* Required work
Update the items starting at the line that contains "You are a computer-use agent. The image" and continuing through the end of the items, replacing "reply" with "comment" and keeping everything else the same. Leave the pictures out of your answer.

* Records shown
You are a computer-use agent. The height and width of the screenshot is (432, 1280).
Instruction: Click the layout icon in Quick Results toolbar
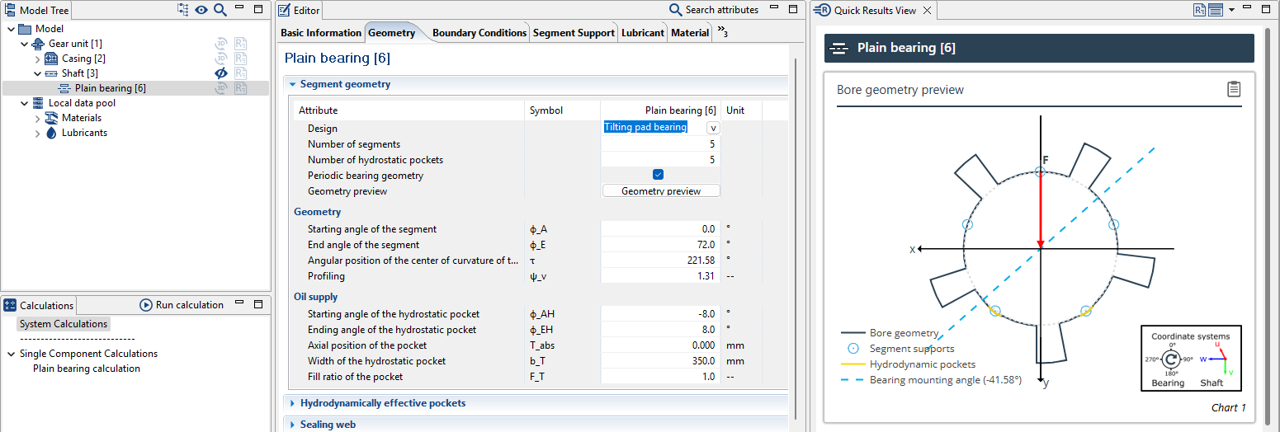tap(1216, 10)
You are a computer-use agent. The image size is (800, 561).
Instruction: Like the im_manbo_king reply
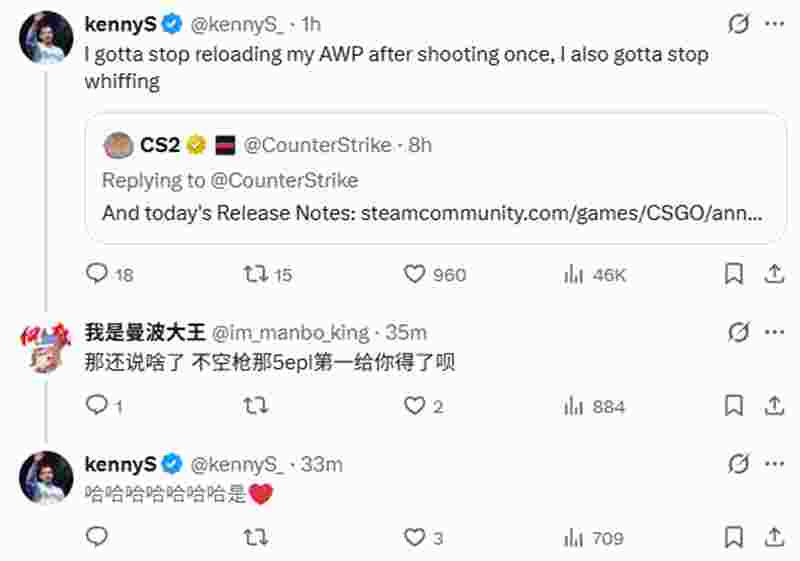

* Solution to this task
You are a computer-use agent. The image size is (800, 561).
Instruction: Like the im_manbo_king comment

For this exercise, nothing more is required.